Duplicate entries, except with the mbid as the id, fix up references, delete old, vacuum

Disable foreign keys, update in-place

Whichever is faster. I'd assume it is the later, but it is worth to test it out if you can.

vs49688 · 2021-09-29T02:40:32Z

It's mostly finished, all that needs to be done now is some cleanups, and to trigger a full rescan.

Also, where's the best place for this? I've just put it in the top-level cmd package to start with, but it should probably go elsewhere. I'd like to put it in db/migrations (specifically so I can use forceFullRescan), but can't because of circular imports.

vs49688 · 2021-10-06T14:14:07Z

Ping on this?

Specific issues I'd like feedback on:

It's in the root cmd package for now, where should it actually go?
Do the DeleteMany functions I've added to the {artist,album}Repository interfaces have security implications I'm not aware of - i.e. does it automatically create a REST route for it (or something, I haven't really looked at the code for this).

^^^^^^^^

* _Work to complete_:
a: List each step of the first approach given at the top of the database migration thread.
b: In the database migration thread, what keeps the code from being placed in db/migrations?
c: Carry on the database migration thread from its last sentence.
The rows that follow have nothing to do with the database migration thread.

^^^^^^^^

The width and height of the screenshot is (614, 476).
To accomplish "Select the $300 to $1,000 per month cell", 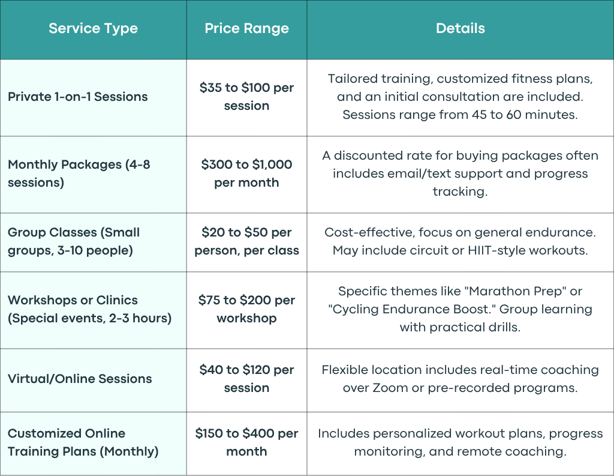I will click(x=246, y=175).
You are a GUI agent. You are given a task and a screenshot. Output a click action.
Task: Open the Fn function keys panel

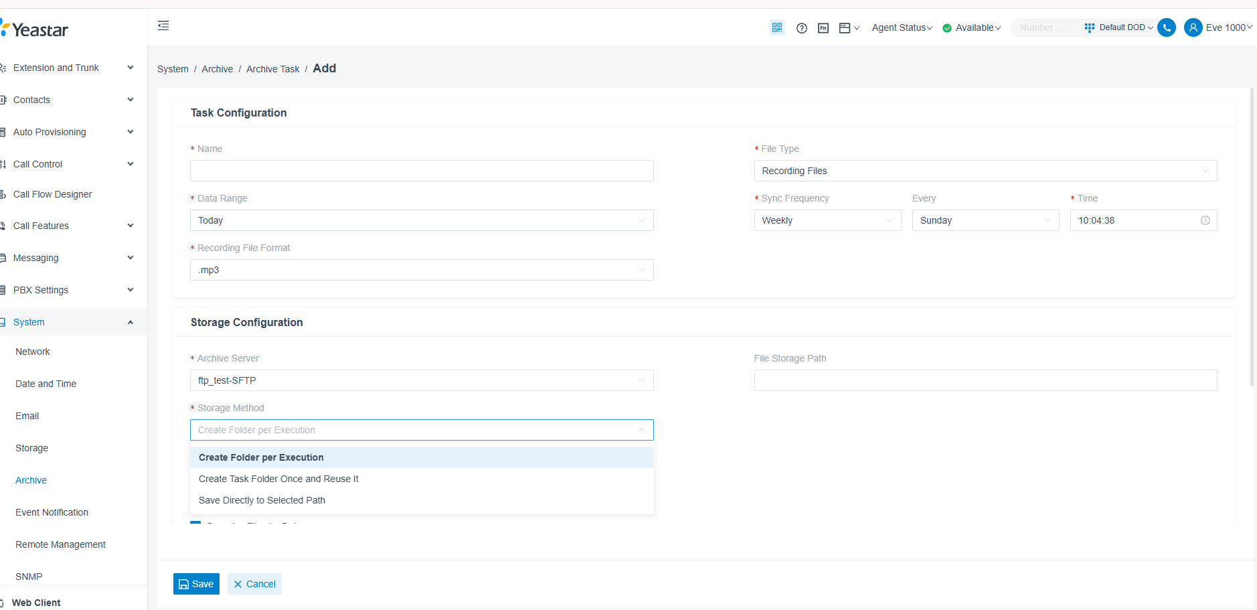point(823,27)
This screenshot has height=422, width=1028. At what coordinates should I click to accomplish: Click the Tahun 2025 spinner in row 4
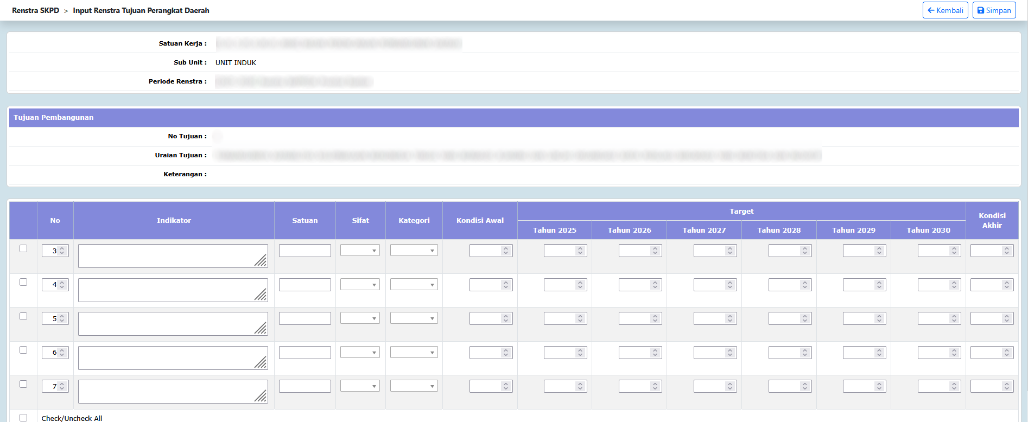tap(580, 285)
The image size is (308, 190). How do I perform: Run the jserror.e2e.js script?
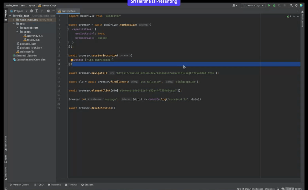(269, 5)
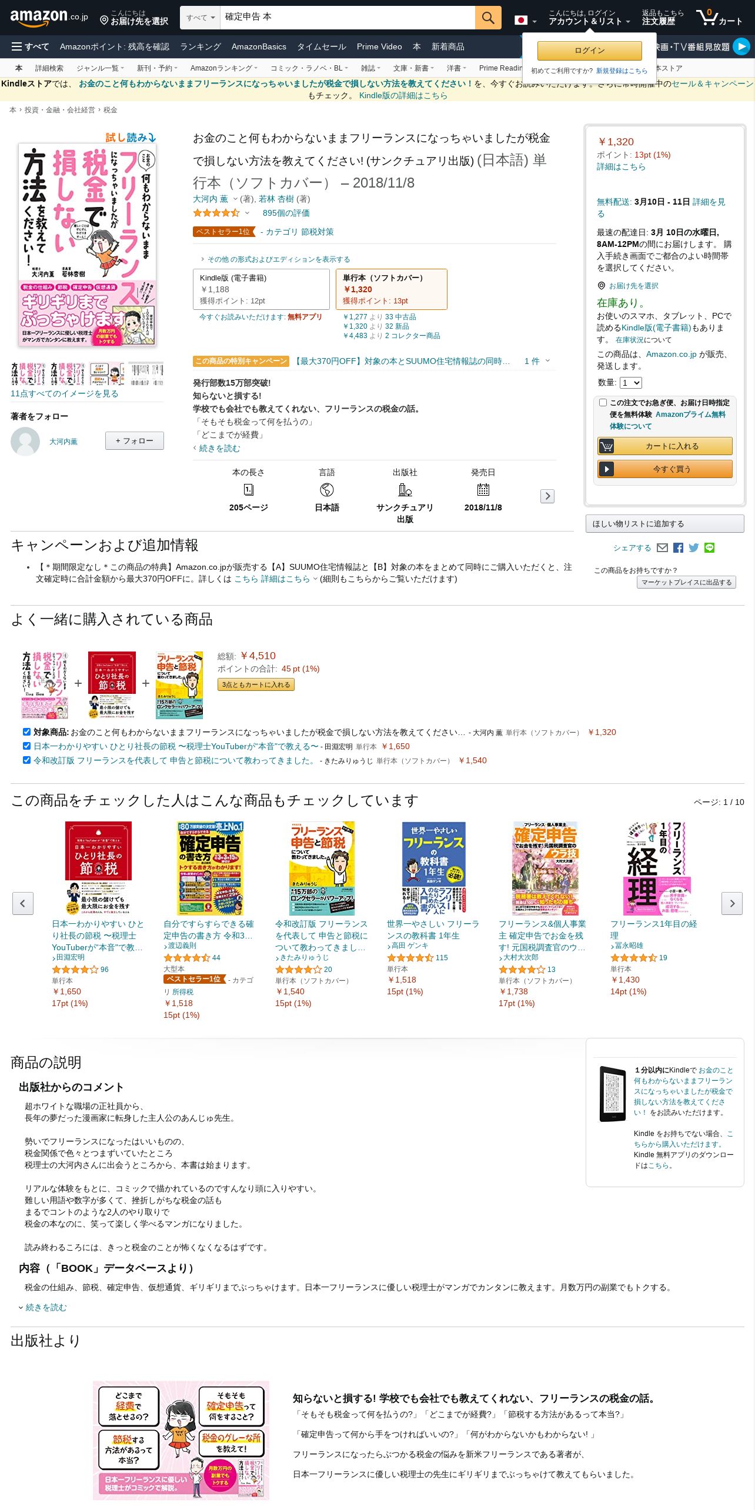This screenshot has width=755, height=1510.
Task: Open the ランキング navigation item
Action: click(200, 46)
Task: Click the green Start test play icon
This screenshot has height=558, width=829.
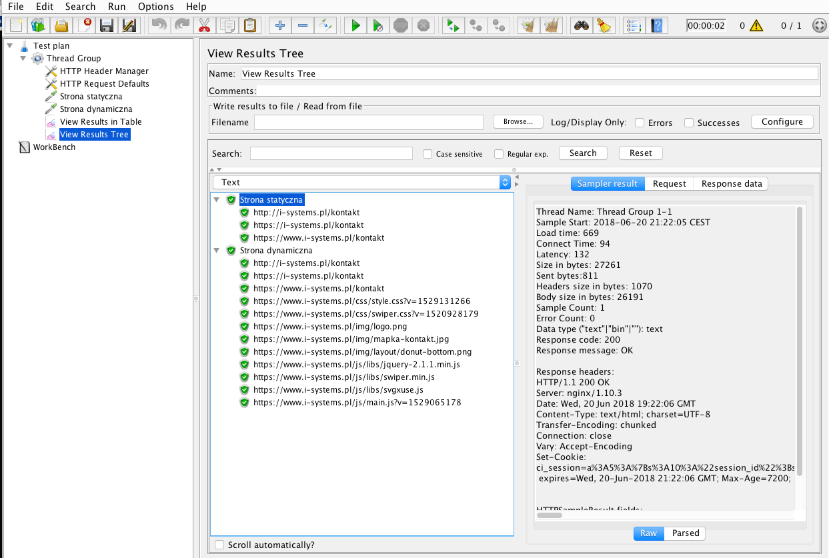Action: click(355, 26)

^^^^^^^^

* _Answers to the tasks_:
a:
Duplicate entries, except with the mbid as the id
Fix up references
Delete old
Vacuum

b: Circular imports.

c:
The current behaviour:

If "Scanner.UseMbzIDs" is enabled:
- Converts library to use MusicBrainz IDs for albums, artists, and albumartists
- All playlists, stars, etc. are kept.
This is an irreversible transformation; adequate warning is given.
If set accidentally, the user may cancel the migration within 10 seconds by pressing ^C.
Once enabled, it will throw an error if attempted to disable.
A full rescan is required to finish the process - this must be triggered manually.

deluan · 2021-10-07T13:36:18Z

Sorry for the delay. Will take a look tonight

Not MD5'ing them because they're UUIDs and can be eyeball'd easily in the database.

Converts the library to use MusicBrainz IDs for albums, artists, albumartists, and tracks. All playlists, stars, etc. are kept. This is an irreversible transformation; the user is given a warning and may cancel within 10 seconds by pressing ^C. The mediafiles table is used as the sole source-of-truth to build an entirely new hierarchy, based off the MusicBrainz IDs. Existing entity metadata is applied to the new entities, except in the case where one entity may need to be split (e.g. different releases of the same album). These split entities are left blank. References are then updated for both play queues and playlists. The existing entities are then deleted, and a full-rescan is triggered to fill in any missing information.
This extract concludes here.